Cancellation of divergent recursive dataflows #16800

vmarcos · 2022-12-22T17:48:34Z

In PR #16787, it has been observed that if we render a divergent dataflow, it keeps on executing even if the corresponding view and indexes associated to it are dropped. We should think of a way to handle cancellation of dataflows that are non-terminating.

Here is an example of how to reproduce the issue:

CREATE VIEW v AS
WITH MUTUALLY RECURSIVE 
  cnt (cnt int) AS (
    SELECT  1 AS cnt
    UNION
    SELECT cnt+1 AS cnt FROM cnt)
SELECT * FROM cnt  WHERE cnt < 10;
CREATE DEFAULT INDEX ON v;
DROP VIEW v;

Now, in the memory visualizer, it is possible to see that the dataflow continues to be alive and producing ever increasing numbers of records.

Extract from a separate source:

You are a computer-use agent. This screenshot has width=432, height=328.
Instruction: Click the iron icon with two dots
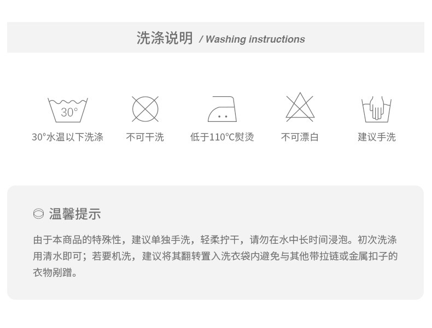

The text was updated successfully, but these errors were encountered:

petrosagg · 2022-12-22T18:06:47Z

That would be a great incentive to build confidence on Worker::drop_dataflow and manage dataflows using dataflow-wide tokens which stop any dataflow regardless of where it's at in its execution!

I had put up a PR for this recently but we didn't want to potentially introduce further instability to the system because drop_dataflow isn't widely tested at the moment. #15779

frankmcsherry · 2022-12-23T17:44:10Z

An ~~different~~ additional guard rail we could use, and probably want anyhow, is to allow the user to bound the number of iterations. I'm guessing that debugging recursive queries is annoying, and a reasonable pattern is to look at the results after one iteration, two iterations, etc. You could change the query to time itself out (with some counter), but it's plenty easy for DD to handle this for you if you have an upper bound on number of iterations.

More generally .. though I'm sure also more frighteningly .. this could just be a temporal filter on round of iteration, which DD supports also (well, manipulation of the timestamp component, which is what temporal filters end up being).

aalexandrov · 2023-03-06T16:08:55Z

Summarizing some offline discussion with @antiguru.

It seems that we have two options for the frontend.

Extend the current WMR syntax with an optional LIMIT x clause (WITH MUTUALLY RECURSIVE LIMIT $x).
Introduce a query hint for the entire select query OPTIONS (MAXRECURSION $x). This is similar to what SQL server does.
Introduce a session variable for all queries (SET MAXRECURSION = $x).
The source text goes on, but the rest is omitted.